Concernant l’industrie du bois, il est admis que l’essentiel des emplois et de la valeur ajoutée se trouvent dans la 2e et surtout la 3e transformation. Partant de ce constat, le Gabon qui n’exporte plus de bois brut depuis 2010 devrait se positionner comme leader de la fabrication des meubles et d’équipements en bois en Afrique subsaharienne en prenant une avance décisive sur les autres pays de la sous-région qui partagent le même écosystème forestier et sont de fait des concurrents.
L’objectif serait de faire du Gabon, le principal exportateur de meubles au sud du Sahara et de créer entre 50 000 et 60 000 emplois dans le secteur en 10 ans. Pour stimuler l’installation d’industries spécialisées dans la 2e et la 3e transformation du bois, il faut tout d’abord créer un marché local susceptible d’absorber les premières productions avant d’attaquer le marché régional. C’est à ce niveau, que la commande publique devrait être utilisée de façon stratégique. L’équipement des bâtiments publics et parapublics avec des meubles fabriqués localement devrait devenir obligatoire.
Il peut également être envisagé d’interdire l’importation de meubles meublants en bois afin de réorienter les ressources qui profitent aujourd’hui à des marchés étrangers vers le marché national. Par ailleurs un fonds stratégique de 300 milliards FCFA dédiés à l’investissement et au développement d’industries de transformation du bois devrait être mis en place pour accompagner cette ambition.
Concernant le secteur agricole, la faible population du Gabon incline à favoriser une agriculture biologique, mécanisée et quand c’est possible à haut rendement avec une chaîne de valeurs allant jusqu’à la transformation locale des produits agricoles. Un appui technique et financier de long terme de l’Etat aux exploitants agricoles déjà investis et aux acteurs de la chaîne de valeurs est indispensable pour développer les productions vivrières et augmenter les rendements, accroître la rentabilité du secteur et favoriser les créations d’emplois.

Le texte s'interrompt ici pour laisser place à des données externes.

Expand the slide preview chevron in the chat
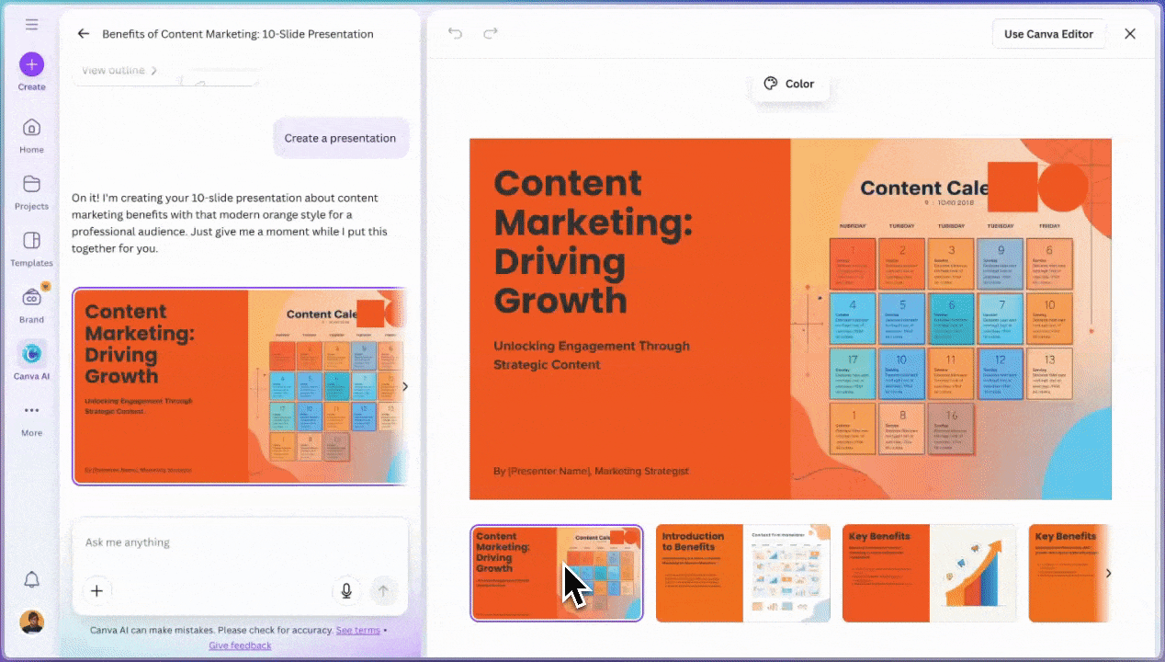 point(404,386)
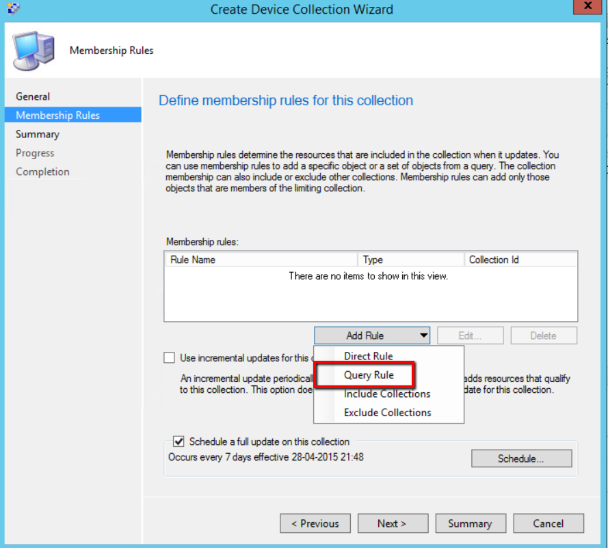The width and height of the screenshot is (608, 548).
Task: Pick Include Collections from the list
Action: click(387, 394)
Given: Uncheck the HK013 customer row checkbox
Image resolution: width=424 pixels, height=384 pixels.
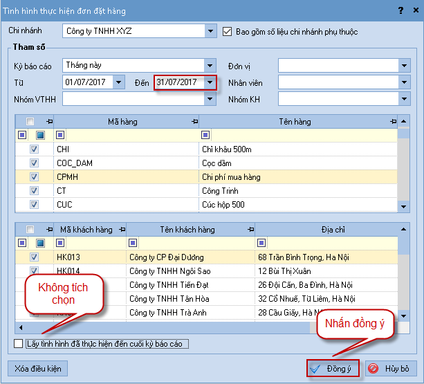Looking at the screenshot, I should [33, 257].
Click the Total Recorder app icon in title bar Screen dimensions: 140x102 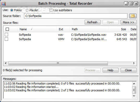4,4
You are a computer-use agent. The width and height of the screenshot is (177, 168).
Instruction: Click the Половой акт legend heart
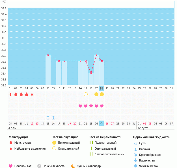click(11, 166)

Les importations des produits alimentaires coûtant au Gabon entre 300 et 400 milliards FCFA chaque année, assurer l’autosuffisance alimentaire du pays reviendrait à réinjecter dans l’économie nationale une part importante de ces sommes, avec un triple bénéfice en matière de création d’emploi, d’équilibre de la balance commerciale et sur les réserves en devises.
Dans cette optique, d’ici 2030, 50 milliards FCFA de budgets d’investissement devraient être consacrés chaque année à l’agriculture et à sa chaîne de valeurs tout en encourageant l’investissement privé dans le secteur afin de parvenir à la création de 20 000 emplois supplémentaires dans le secteur en 10 ans.
Ce sont là quelques pistes qui pourraient être étudiées et approfondies pour régler durablement le problème du chômage de masse dans notre pays ».